Data for analysis: Begin

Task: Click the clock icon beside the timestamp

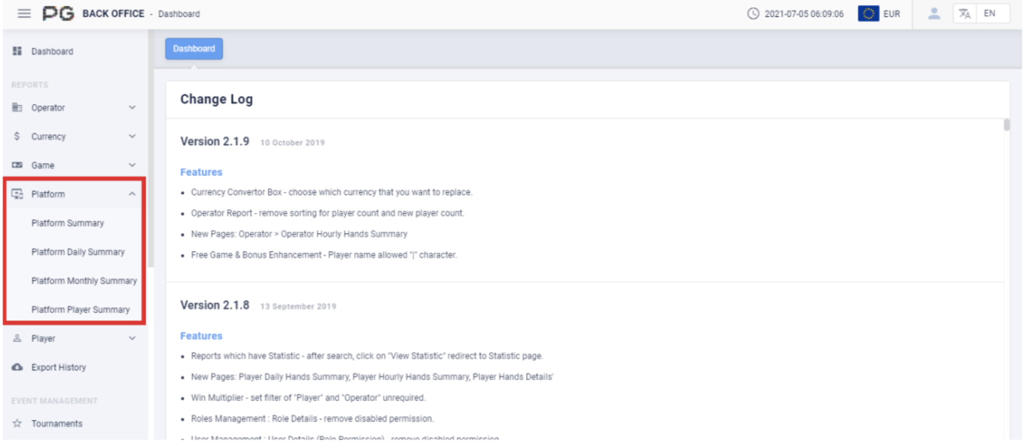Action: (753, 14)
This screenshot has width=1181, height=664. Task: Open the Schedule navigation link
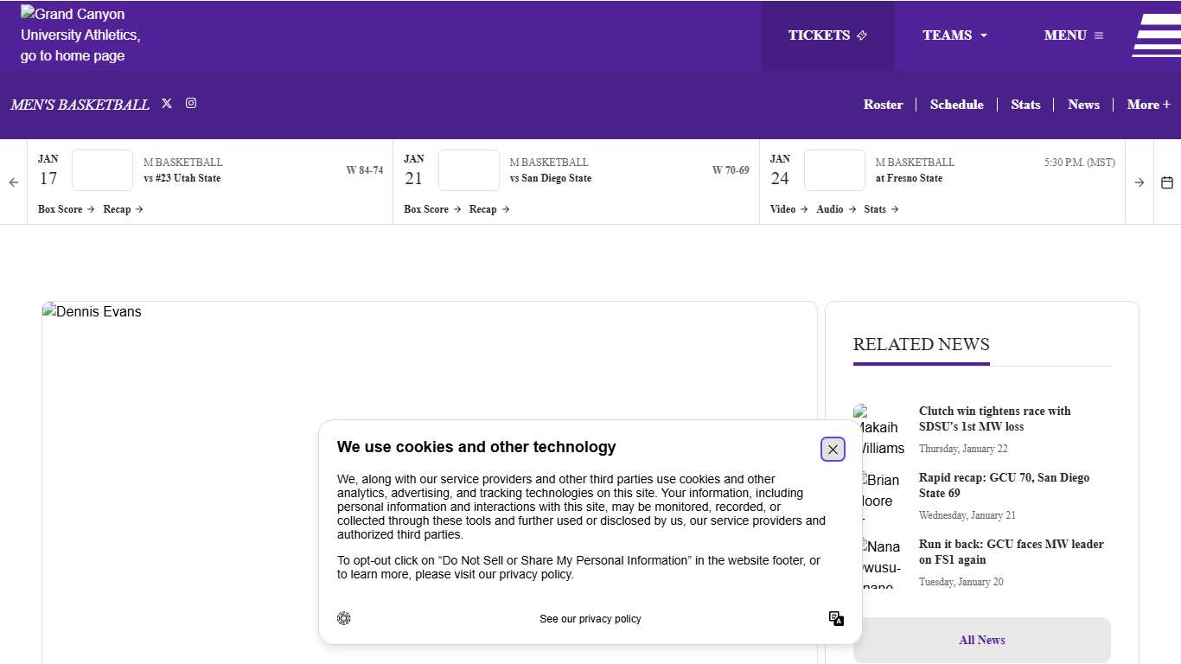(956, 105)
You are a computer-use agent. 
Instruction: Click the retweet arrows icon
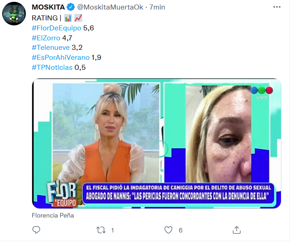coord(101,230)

Data for analysis: End

# [Activity]
The lines wanted are those from the one with "This screenshot has" to the end of the entries above, repeated exactly, both ends included. Leave out the pictures.

# [Your solution]
This screenshot has width=1181, height=664. Task: Open the Schedule navigation link
(956, 105)
You are a computer-use agent. 
Instruction: Click the retweet arrows icon
coord(101,230)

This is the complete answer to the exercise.